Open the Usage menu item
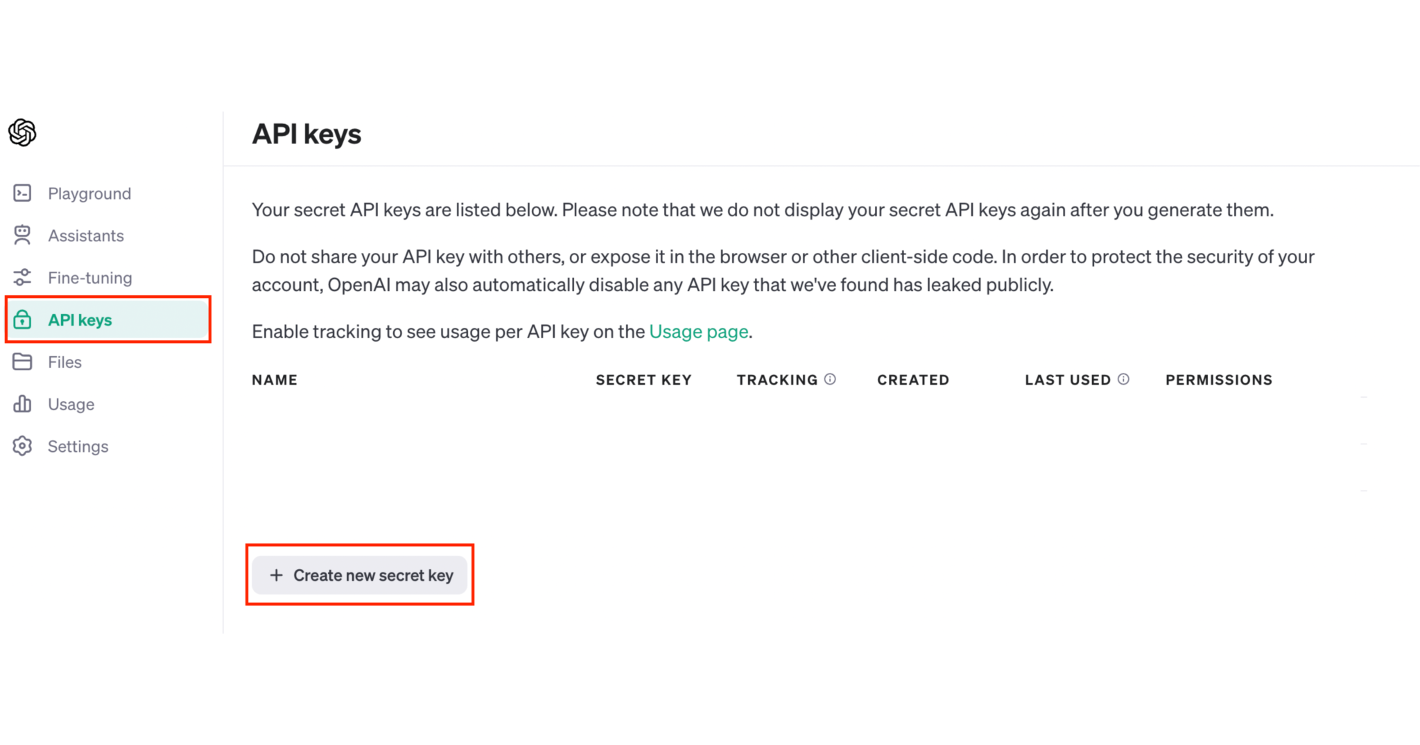 (71, 404)
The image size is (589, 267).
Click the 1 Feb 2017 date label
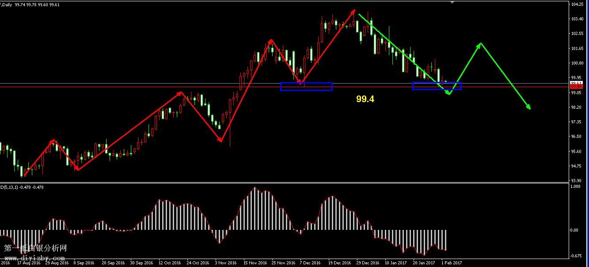tap(451, 262)
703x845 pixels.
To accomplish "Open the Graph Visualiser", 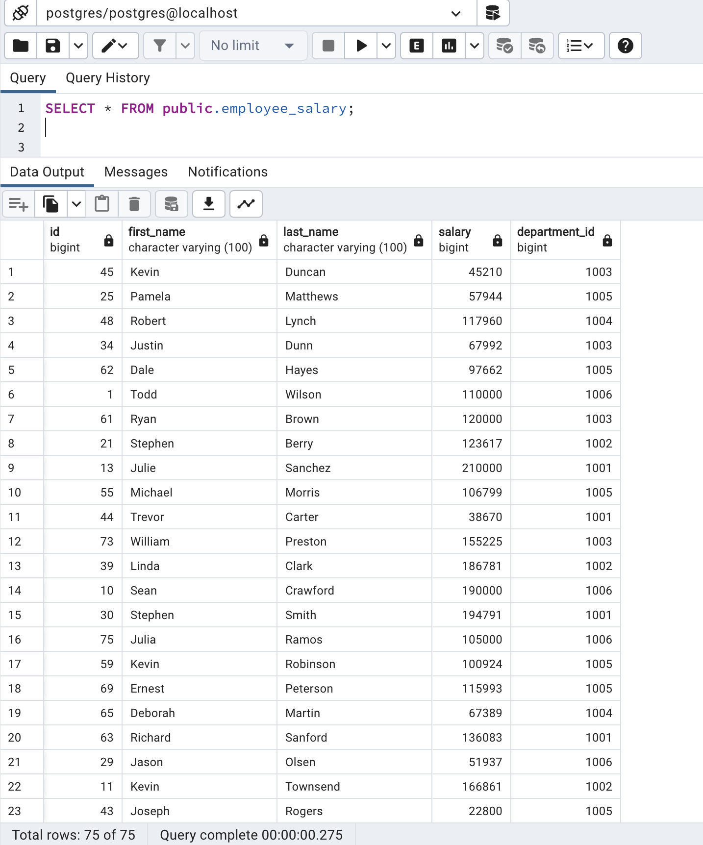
• • •
DIRECTIONS FOR THIS TASK: Skipping the images, write out the whole listing exactly.

FINAL ANSWER:
Open the Usage menu item
 (71, 404)
The image size is (589, 267).
Click the 1 Feb 2017 date label
tap(451, 262)
703x845 pixels.
To accomplish "Open the Graph Visualiser", 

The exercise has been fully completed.